How to Increase Muscle Growth
While no two bodies are exactly the same, there is a basic theory to increasing muscle.
Things You'll Need
- Gym access Free weights
Instructions
-
Basics of Increasing Muscle
-
1
Eat complex carbohydrates one hour before a workout. The body needs this energy burst to get through a workout. Examples of good complex carbohydrates for increasing muscle size are oatmeal and bananas.
-
2
Use supplements before a workout. Specially formulated bars with creatine or a form of caffeine can give your body a short-lived energetic boost to supercharge your energy and enhance your strength for the duration of your workout. Time-released NO2 (nitric oxide) increases muscle oxygenation and is a healthy way to increase strength. These supplements are available at many health food stores.
-
3
Work out slowly with low reps and heavier weights to increase mass. Not all muscles in the body react the same way to low reps and heavy weights.
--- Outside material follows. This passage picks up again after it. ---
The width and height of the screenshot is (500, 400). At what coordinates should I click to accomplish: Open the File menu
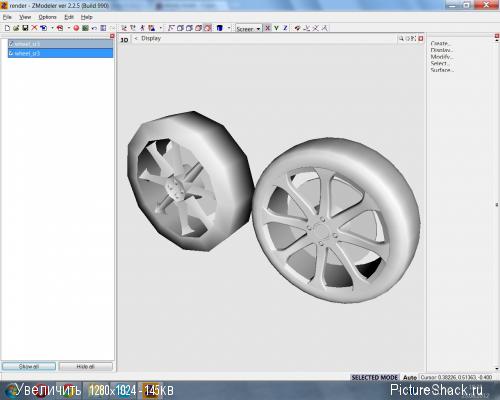click(7, 17)
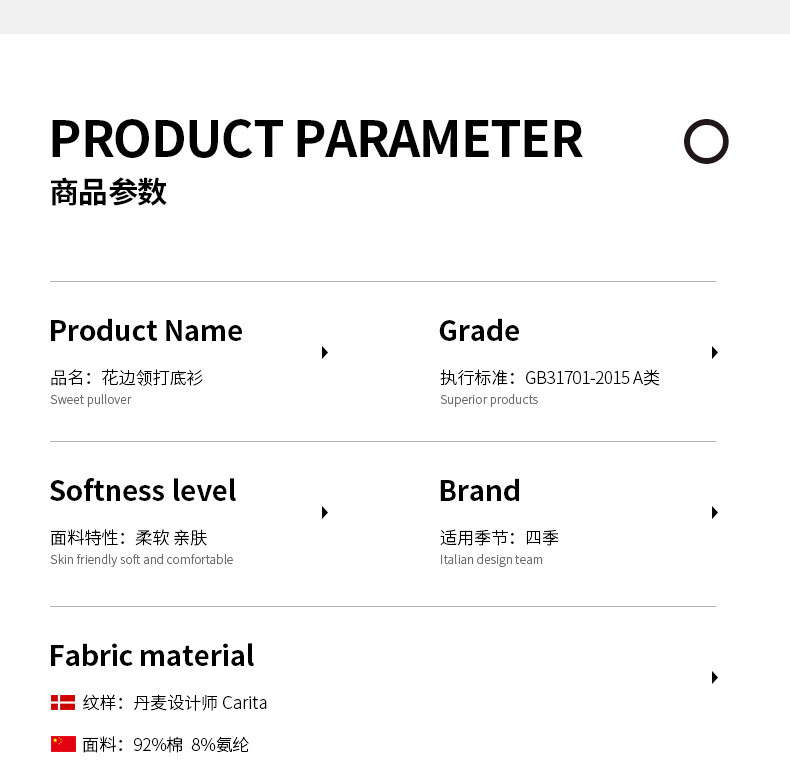Select the Product Name heading

point(146,331)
But, the general rule for increasing most muscles is to use a descending pyramid model, beginning with a comfortable weight and incrementally increasing it. For example, begin with eight repetitions. Rest 10 seconds. Perform six repetitions with incrementally heavier weights. Rest 10 seconds. Perform four repetitions with incrementally heavier weights.
-
4
Give the body time to recuperate from the workout. Gain mass by splitting a workout on the basis of separate body parts. For example, do a heavy leg workout in the morning. Return in the evening to work out the back. The extra hours in between workouts give the body a chance to regain its energy for another heavy, muscle mass-building workout.
-
5
One hour after a heavy workout, eat foods that help repair and build muscle. Lean red meat, turkey, egg whites. Avoid dairy and egg yolks.
-
6
Use supplements after a workout: Specially formulated muscle-building protein shakes with amino acids feed the muscles right after a workout.